▸ **PROBLEM STATEMENT**: In the records that follow, find the line with "Task: Click the Empfangen row label"; from there, retype every line exactly through the line with "This screenshot has height=859, width=960.", which also belongs to the answer.

[Opening RAW DATA section]

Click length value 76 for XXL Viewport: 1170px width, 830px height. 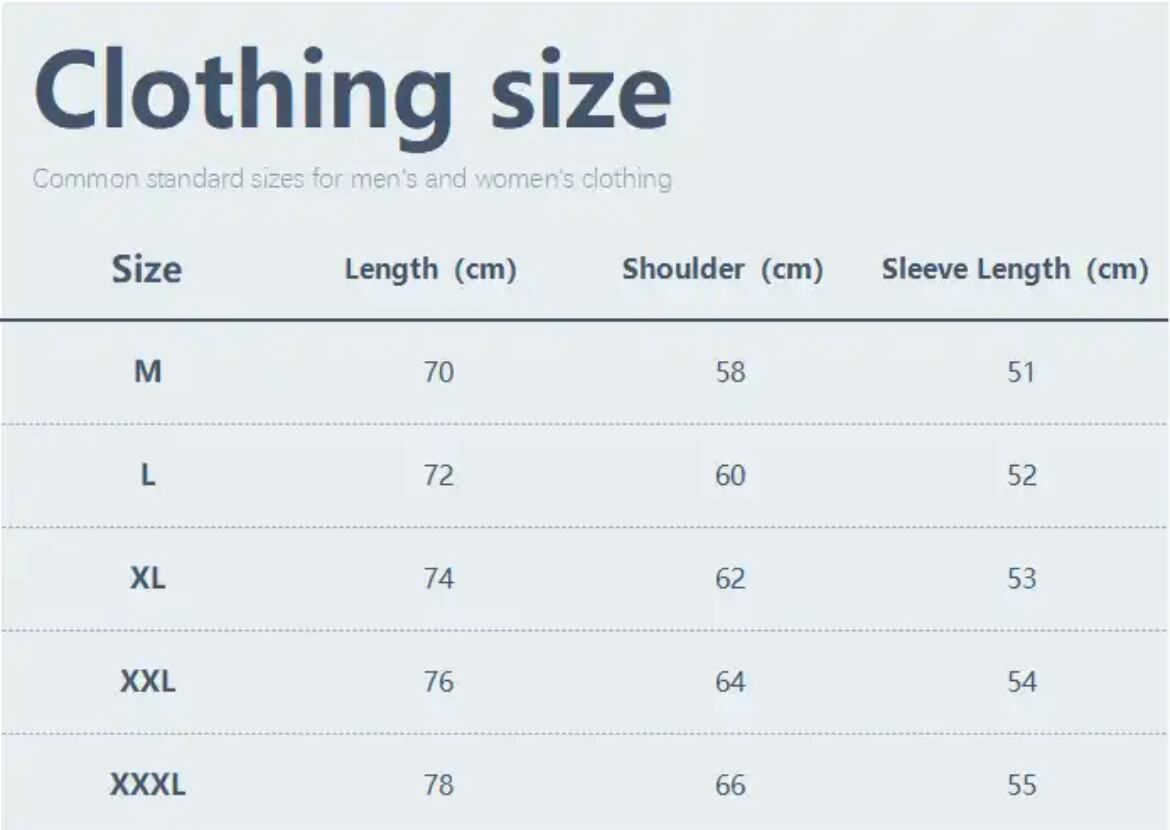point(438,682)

[Closing RAW DATA section]
[Opening RAW DATA section]

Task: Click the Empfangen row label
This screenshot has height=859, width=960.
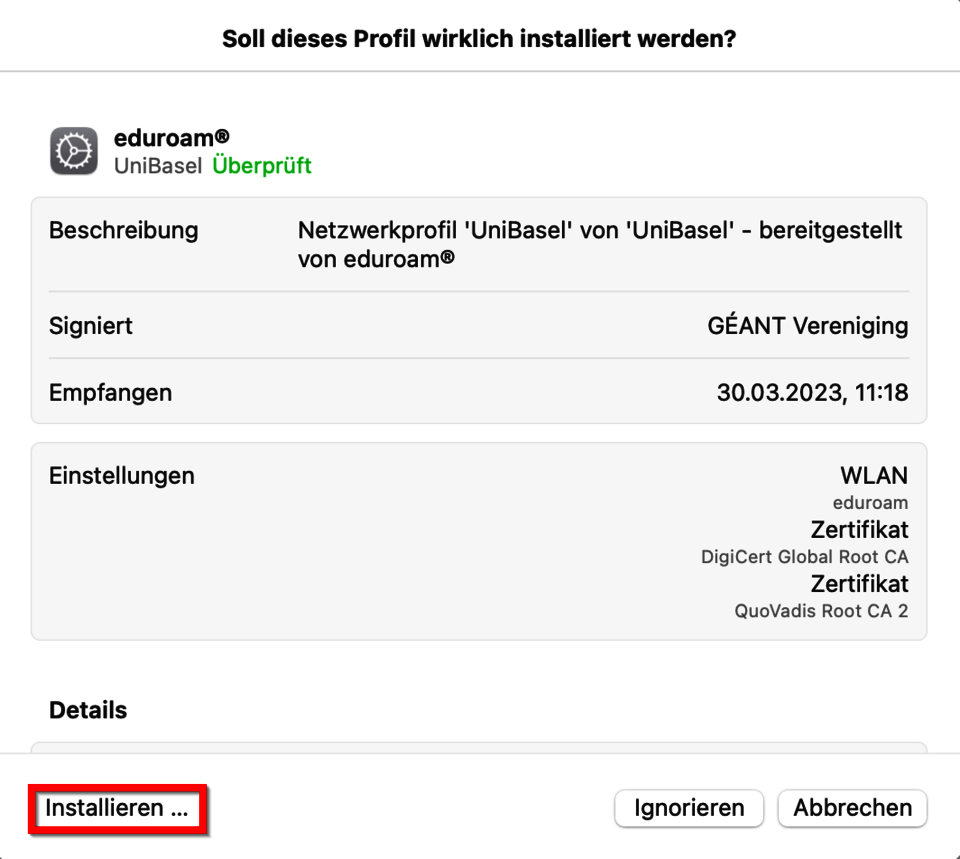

[Closing RAW DATA section]
[Opening RAW DATA section]

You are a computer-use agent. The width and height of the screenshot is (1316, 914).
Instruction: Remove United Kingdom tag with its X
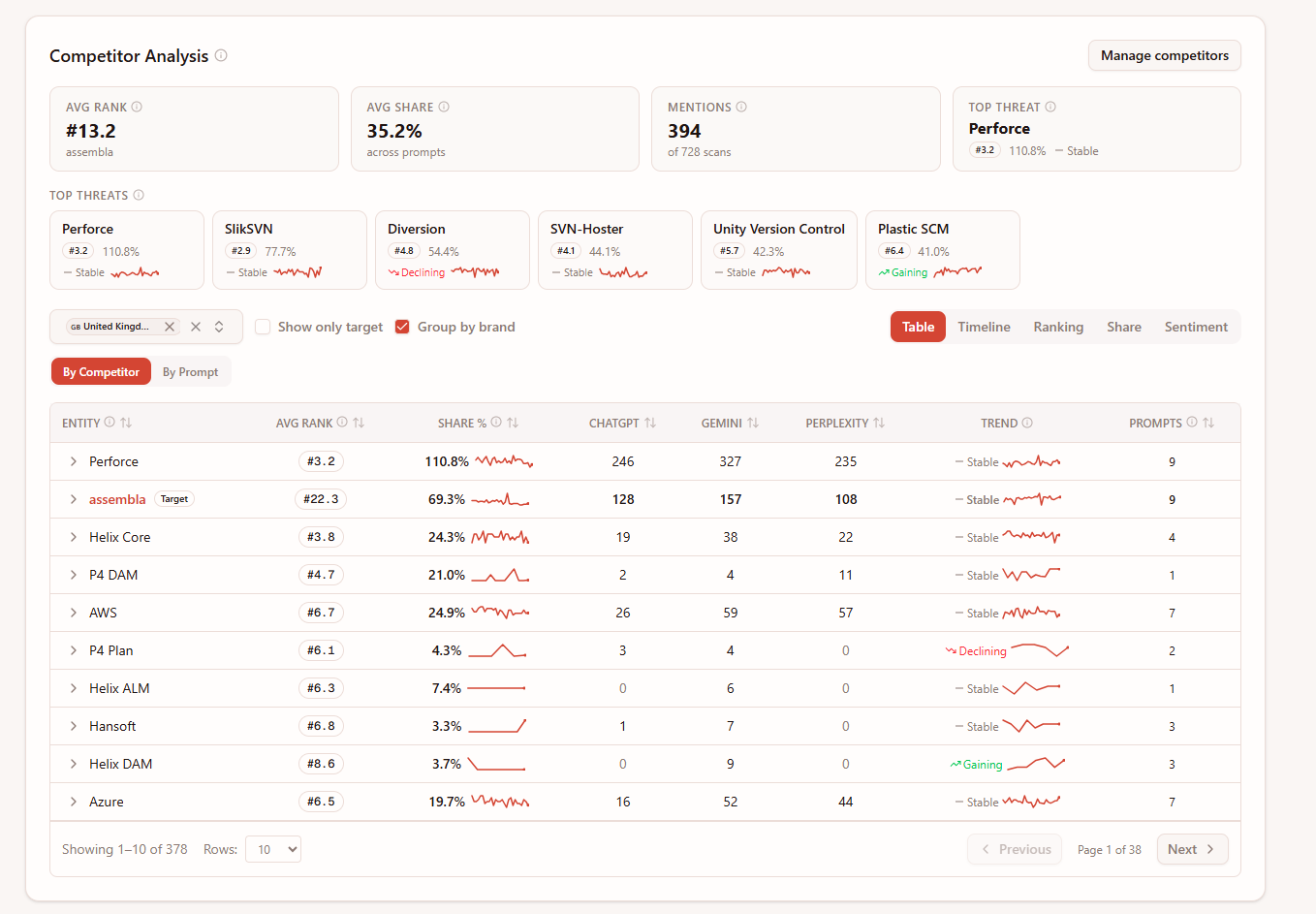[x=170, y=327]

[Closing RAW DATA section]

▸ **TASK RESULT**:
Task: Click the Empfangen row label
This screenshot has height=859, width=960.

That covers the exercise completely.